Records shown »
++++++++

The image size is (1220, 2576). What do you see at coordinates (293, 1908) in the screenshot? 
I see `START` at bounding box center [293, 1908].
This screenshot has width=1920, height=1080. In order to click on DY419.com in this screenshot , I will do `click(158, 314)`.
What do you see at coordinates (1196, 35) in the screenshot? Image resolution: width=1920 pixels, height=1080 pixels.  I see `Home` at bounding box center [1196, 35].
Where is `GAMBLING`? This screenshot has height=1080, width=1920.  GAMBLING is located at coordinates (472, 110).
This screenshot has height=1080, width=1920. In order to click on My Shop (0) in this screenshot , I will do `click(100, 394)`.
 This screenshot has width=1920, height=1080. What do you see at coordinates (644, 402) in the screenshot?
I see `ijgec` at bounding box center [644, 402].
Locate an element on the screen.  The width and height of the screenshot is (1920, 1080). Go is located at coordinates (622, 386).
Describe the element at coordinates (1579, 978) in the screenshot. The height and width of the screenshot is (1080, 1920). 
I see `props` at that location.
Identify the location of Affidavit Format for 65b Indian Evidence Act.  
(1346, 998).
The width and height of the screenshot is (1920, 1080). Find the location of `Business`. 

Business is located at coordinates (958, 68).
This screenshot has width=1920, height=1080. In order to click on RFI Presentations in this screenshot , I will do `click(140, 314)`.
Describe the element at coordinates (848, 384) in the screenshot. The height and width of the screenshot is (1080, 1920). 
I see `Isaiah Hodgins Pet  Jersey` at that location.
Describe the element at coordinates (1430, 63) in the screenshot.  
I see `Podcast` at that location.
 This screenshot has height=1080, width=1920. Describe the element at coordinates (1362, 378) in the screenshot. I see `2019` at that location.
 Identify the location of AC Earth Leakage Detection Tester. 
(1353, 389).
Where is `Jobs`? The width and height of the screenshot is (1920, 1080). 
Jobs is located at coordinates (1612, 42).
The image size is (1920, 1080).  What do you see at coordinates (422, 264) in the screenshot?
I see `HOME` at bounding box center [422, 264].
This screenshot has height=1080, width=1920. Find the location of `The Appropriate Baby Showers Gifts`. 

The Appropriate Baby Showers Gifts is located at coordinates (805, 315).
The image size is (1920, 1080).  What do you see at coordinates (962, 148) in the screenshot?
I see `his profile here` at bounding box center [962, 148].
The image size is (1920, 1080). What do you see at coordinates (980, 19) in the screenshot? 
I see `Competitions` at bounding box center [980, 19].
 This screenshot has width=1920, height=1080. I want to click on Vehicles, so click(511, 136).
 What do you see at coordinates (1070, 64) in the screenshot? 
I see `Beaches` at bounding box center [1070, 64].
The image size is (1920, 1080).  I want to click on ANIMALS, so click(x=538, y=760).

++++++++

Objective » Copy the lines above verbatim, starting from the first line and ending with the line that contains "click on DY419.com", including that line.

Finished exercise »
The image size is (1220, 2576). What do you see at coordinates (293, 1908) in the screenshot? 
I see `START` at bounding box center [293, 1908].
This screenshot has width=1920, height=1080. In order to click on DY419.com in this screenshot , I will do `click(158, 314)`.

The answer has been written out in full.